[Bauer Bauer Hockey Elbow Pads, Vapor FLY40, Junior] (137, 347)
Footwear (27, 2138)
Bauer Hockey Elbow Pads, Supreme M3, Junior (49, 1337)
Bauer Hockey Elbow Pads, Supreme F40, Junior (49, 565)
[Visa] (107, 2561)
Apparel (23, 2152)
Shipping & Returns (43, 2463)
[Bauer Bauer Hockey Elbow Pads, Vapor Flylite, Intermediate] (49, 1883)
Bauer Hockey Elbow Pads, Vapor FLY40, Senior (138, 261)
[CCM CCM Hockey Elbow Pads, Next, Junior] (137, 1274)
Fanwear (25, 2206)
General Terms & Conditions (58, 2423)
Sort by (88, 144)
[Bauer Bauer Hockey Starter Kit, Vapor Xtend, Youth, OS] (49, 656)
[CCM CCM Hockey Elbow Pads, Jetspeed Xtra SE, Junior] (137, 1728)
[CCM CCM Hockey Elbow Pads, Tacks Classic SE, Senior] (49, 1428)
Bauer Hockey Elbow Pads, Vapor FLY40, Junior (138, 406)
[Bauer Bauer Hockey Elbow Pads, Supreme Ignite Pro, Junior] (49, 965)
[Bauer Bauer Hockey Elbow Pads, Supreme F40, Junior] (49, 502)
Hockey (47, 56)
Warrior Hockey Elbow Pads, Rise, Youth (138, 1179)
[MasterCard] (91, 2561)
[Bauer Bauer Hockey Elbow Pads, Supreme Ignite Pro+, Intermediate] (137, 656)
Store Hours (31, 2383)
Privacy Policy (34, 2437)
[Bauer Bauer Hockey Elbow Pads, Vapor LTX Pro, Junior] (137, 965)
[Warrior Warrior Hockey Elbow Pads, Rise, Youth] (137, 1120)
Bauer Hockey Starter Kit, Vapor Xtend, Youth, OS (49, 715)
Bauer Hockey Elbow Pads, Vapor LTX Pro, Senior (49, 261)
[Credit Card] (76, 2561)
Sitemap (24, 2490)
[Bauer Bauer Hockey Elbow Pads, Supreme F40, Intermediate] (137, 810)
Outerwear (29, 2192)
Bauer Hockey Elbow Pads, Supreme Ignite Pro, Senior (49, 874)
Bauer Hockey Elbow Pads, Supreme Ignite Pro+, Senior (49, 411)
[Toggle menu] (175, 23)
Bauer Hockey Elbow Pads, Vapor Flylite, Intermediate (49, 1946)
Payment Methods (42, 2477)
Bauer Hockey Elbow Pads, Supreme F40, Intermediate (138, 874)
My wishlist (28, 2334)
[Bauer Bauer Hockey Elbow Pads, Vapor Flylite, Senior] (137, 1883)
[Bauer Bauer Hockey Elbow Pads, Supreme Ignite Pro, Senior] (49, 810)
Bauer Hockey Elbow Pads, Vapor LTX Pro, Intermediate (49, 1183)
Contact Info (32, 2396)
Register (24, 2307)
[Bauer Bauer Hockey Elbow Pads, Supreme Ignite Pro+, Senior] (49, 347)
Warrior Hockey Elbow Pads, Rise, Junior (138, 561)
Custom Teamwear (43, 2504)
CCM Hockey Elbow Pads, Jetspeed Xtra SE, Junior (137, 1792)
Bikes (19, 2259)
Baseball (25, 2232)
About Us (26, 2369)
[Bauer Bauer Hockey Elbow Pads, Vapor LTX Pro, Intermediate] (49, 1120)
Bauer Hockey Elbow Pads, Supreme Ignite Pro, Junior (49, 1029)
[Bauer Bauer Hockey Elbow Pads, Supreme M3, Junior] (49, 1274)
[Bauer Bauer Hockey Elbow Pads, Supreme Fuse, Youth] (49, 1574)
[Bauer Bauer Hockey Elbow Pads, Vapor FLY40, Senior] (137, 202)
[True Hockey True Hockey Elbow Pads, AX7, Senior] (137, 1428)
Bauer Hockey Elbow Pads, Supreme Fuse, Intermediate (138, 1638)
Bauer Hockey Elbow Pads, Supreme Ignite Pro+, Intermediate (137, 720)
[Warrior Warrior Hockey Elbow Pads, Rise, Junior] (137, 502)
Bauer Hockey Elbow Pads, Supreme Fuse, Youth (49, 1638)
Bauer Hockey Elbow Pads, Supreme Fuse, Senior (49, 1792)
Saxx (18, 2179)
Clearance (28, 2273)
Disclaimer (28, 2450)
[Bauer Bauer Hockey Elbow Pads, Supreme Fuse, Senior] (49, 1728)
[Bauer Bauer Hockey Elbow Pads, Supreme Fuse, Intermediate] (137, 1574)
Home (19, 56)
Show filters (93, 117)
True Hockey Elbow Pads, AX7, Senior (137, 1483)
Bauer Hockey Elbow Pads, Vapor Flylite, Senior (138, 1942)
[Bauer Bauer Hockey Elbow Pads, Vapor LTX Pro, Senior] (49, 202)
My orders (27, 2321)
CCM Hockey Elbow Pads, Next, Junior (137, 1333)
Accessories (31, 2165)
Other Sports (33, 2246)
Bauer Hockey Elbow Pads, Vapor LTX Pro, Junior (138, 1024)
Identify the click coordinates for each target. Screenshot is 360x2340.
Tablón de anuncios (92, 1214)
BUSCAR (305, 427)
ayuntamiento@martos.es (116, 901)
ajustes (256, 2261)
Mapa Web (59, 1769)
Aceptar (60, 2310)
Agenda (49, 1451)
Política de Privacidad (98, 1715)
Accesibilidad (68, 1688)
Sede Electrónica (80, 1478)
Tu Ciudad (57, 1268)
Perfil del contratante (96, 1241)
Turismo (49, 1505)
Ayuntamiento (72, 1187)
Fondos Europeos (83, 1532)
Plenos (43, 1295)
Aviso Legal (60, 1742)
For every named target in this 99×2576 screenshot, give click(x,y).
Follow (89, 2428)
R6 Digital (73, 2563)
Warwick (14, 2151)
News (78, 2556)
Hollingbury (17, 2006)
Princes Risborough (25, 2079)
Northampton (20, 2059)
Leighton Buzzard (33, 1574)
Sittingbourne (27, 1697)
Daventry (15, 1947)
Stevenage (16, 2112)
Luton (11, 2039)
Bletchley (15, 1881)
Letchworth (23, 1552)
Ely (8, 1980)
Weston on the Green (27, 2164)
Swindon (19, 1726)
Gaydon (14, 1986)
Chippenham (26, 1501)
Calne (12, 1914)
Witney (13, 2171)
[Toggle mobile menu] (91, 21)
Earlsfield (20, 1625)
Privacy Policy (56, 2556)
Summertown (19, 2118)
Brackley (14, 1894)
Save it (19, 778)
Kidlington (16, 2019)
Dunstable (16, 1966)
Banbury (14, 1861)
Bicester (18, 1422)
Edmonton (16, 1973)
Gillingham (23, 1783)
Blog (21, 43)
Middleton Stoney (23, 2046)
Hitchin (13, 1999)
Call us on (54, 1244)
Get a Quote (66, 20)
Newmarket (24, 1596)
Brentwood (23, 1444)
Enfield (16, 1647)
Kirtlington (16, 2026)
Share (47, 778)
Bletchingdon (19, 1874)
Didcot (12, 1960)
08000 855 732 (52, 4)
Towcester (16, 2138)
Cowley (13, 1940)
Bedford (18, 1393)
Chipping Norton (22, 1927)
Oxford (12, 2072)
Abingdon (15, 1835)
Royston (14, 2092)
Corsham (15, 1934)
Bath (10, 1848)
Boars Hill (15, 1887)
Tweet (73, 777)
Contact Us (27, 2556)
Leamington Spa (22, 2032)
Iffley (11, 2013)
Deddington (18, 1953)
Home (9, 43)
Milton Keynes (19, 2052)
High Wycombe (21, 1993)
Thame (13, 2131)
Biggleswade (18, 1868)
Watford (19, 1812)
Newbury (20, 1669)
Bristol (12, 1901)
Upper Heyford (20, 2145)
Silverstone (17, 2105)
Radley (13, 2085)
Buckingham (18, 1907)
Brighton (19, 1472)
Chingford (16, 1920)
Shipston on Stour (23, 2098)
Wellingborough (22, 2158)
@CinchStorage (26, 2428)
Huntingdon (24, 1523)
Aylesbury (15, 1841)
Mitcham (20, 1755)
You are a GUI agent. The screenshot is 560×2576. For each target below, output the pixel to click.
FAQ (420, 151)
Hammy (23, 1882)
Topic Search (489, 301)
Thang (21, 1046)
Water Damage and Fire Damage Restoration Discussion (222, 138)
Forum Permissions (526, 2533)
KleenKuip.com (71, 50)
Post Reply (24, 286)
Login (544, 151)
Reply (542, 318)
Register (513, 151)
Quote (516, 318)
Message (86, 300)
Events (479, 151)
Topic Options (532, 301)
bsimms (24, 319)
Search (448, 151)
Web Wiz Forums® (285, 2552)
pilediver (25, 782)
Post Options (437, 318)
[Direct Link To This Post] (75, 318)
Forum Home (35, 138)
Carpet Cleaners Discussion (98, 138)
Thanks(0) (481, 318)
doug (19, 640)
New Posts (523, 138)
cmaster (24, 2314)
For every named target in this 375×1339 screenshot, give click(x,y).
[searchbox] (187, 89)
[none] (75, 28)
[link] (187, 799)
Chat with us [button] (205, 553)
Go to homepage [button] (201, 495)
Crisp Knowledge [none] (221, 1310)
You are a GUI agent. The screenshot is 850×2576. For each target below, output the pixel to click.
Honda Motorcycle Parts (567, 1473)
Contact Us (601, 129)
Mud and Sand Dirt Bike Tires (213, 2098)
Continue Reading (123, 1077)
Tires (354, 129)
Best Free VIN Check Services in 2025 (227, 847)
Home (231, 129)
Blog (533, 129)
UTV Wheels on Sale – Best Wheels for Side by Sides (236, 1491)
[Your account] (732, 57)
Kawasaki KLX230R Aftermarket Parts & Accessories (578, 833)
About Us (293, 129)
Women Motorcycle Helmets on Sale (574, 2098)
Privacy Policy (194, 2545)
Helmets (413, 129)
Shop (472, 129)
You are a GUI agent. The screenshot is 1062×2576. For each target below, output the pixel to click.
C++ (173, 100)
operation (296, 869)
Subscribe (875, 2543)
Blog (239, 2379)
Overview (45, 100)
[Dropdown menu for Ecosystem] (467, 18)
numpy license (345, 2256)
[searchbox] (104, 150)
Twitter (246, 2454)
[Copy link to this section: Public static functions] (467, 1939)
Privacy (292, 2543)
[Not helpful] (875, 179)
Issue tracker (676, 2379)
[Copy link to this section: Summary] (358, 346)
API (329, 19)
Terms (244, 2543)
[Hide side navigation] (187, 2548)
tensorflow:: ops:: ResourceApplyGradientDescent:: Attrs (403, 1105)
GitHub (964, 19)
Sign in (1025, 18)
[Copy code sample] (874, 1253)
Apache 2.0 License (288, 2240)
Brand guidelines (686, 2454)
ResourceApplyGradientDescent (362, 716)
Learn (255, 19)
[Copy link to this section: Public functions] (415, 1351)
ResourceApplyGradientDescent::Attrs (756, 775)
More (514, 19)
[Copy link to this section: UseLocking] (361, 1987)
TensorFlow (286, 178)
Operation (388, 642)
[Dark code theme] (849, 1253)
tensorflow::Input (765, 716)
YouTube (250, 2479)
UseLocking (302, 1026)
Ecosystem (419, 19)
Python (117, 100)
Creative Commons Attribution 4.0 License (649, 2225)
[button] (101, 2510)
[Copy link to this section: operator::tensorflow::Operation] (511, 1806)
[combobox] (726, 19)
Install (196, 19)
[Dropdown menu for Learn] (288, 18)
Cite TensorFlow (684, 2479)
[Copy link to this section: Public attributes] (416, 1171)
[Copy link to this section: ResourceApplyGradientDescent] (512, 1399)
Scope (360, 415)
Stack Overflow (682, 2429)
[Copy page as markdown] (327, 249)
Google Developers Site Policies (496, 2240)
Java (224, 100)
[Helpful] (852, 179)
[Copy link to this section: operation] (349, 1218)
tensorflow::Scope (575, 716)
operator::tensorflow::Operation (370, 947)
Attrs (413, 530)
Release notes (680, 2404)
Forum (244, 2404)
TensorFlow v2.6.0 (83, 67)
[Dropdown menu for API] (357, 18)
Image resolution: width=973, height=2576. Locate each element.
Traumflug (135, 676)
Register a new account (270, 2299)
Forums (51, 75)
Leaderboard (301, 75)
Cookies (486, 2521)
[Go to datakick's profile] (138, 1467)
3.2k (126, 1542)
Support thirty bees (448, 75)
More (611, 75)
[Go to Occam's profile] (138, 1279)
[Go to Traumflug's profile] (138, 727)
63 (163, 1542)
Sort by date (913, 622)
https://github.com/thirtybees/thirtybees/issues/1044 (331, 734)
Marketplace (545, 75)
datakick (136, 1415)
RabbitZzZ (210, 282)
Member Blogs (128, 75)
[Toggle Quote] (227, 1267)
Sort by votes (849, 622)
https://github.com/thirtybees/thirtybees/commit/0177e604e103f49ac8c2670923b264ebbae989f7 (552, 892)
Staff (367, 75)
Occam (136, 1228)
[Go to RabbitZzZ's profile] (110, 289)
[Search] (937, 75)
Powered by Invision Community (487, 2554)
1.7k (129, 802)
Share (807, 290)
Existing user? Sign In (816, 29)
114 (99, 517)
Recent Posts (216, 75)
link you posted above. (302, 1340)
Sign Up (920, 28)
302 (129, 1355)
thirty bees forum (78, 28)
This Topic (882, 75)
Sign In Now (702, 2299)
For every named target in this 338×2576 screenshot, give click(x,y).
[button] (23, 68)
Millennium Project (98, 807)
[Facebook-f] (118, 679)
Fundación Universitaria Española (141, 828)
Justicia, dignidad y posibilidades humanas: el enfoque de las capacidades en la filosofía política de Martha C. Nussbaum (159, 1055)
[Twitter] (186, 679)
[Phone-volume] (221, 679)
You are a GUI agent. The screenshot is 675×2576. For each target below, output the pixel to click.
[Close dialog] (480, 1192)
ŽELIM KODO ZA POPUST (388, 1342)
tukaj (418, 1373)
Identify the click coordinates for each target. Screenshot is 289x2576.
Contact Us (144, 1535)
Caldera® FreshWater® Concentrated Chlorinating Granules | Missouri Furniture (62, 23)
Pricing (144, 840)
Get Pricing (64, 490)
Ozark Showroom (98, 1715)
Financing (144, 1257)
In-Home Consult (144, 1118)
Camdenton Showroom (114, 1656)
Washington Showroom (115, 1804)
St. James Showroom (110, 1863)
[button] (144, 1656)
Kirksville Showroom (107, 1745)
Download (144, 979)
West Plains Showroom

WHAT IS REQUIRED.
Everything from the line with "Camdenton Showroom (114, 1656)" through the final line of the entries above must be duplicated exactly; both ends belong, and no other line does.

OUTPUT.
Camdenton Showroom (114, 1656)
Washington Showroom (115, 1804)
St. James Showroom (110, 1863)
[button] (144, 1656)
Kirksville Showroom (107, 1745)
Download (144, 979)
West Plains Showroom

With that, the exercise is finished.